Peut-être que ça venait de l’époque où son père le torgnolait. C’est là qu’il avait commencé à imaginer des meurtres. Il n’avait pas eu le temps de passer à l’acte. Le père s’était tué en prenant le tracteur sur la gueule. Ce connard avait basculé sur le bas-côté, pile au sommet d’un champ bien pentu. Le père avait sauté mais le tracteur lui était passé dessus, une belle galette, toute la viande étalée dans l’herbe, les intestins qui avaient giclé comme une merde au cul d’une vache. C’est la mère qui avait conduit la bagnole jusqu’au champ. Le Fernand était venu prévenir. Il avait eu le temps de bien voir et s’était retenu de rire. Il avait quatorze ans et c’était de toute façon la dernière année où le père aurait pu le baffer. L’année suivante, il avait pris quinze centimètres et trente kilos. Comme si le père mort, il s’était mis en tête de le remplacer. Il s’était bien occupé de sa mère d’ailleurs. C’est même lui qui avait rempli tous les papiers pour l’assurance. Il lui avait refait la cuisine avec les sous. Et maintenant, vingt ans après, il lui faisait ses courses et il passait la voir pratiquement tous les soirs. Il ne savait pas encore ce qu’il ferait quand elle serait morte. Il aimerait bien partir dans les Antilles pour se caser avec une doudou et boire du rhum à la plage. Putain, avec l’argent de la maison de la mère et ses petites économies, il pourrait bien se payer le voyage et voir venir quelque temps. Elle n’était pas bien grande cette maison et ça ne rapporterait pas grand-chose. Mais, bon, dans les îles, ça doit pas coûter bien cher. Il s’interdit de souhaiter la mort prochaine de sa mère mais ne put s’empêcher de voir passer l’idée en boucle pendant un moment.

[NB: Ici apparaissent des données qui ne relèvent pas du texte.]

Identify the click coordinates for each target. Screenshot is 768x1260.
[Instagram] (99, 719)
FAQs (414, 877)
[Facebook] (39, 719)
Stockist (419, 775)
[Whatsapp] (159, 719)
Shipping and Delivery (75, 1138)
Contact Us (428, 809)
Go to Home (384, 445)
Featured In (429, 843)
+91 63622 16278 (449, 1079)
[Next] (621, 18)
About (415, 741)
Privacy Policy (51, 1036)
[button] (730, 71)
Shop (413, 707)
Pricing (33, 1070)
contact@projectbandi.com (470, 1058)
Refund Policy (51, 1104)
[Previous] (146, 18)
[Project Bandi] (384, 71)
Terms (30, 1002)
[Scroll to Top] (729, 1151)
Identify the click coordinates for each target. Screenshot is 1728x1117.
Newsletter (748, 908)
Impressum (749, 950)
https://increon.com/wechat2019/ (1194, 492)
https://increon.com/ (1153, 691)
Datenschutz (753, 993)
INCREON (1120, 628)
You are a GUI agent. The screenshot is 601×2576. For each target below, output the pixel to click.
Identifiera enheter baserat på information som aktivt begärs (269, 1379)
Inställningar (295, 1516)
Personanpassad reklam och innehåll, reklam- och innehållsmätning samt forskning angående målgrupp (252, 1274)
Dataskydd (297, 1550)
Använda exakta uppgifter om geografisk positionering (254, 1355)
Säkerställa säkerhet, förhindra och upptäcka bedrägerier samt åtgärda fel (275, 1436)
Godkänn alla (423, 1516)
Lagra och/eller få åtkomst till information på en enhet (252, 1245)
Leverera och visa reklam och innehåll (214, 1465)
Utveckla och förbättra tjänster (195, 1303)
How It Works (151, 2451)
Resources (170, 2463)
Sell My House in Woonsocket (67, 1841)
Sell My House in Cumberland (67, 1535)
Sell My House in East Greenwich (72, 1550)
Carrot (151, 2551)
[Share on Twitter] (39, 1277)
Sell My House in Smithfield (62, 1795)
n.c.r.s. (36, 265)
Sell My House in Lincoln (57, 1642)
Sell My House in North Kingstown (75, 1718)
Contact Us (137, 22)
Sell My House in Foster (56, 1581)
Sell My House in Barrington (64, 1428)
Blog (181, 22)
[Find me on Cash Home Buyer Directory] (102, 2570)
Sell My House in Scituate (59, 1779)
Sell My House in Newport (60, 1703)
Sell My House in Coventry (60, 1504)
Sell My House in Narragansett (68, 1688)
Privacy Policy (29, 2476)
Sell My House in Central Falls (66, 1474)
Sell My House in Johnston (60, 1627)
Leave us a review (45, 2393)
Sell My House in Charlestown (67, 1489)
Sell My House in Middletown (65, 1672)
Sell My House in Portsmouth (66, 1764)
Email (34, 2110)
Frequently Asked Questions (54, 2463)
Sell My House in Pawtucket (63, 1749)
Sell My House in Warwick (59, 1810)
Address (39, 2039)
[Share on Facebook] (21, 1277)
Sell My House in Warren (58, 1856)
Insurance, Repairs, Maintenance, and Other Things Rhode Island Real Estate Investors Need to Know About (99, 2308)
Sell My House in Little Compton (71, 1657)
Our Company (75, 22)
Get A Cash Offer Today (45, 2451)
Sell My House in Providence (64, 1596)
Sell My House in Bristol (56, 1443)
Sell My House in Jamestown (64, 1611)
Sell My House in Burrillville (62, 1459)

Il pensa aux numéros du prochain loto. Il avait étudié les résultats de toute l’année précédente et il avait bien vu les numéros qui revenaient le plus. Il avait décidé de jouer les autres en se disant que ça rapporterait encore plus.
C’est là qu’il entendit les coups de feu. Droit au-dessus. C’était le parking du Molliet, cul-de-sac de la route forestière du Sappey. Qui pouvait bien flinguer par là-bas à cette heure? Aucun de ses potes n’avait parlé d’une montée ce matin. Et puis, ils étaient étranges ces coups de feu. Pas un fusil de chasse ça.
Il avait compté six déflagrations.
Et puis plus rien.
Le souffle court, il sortit du chemin cinquante mètres sous les deux voitures. Le moteur de l’une d’elle tournait.
Il aperçut les corps.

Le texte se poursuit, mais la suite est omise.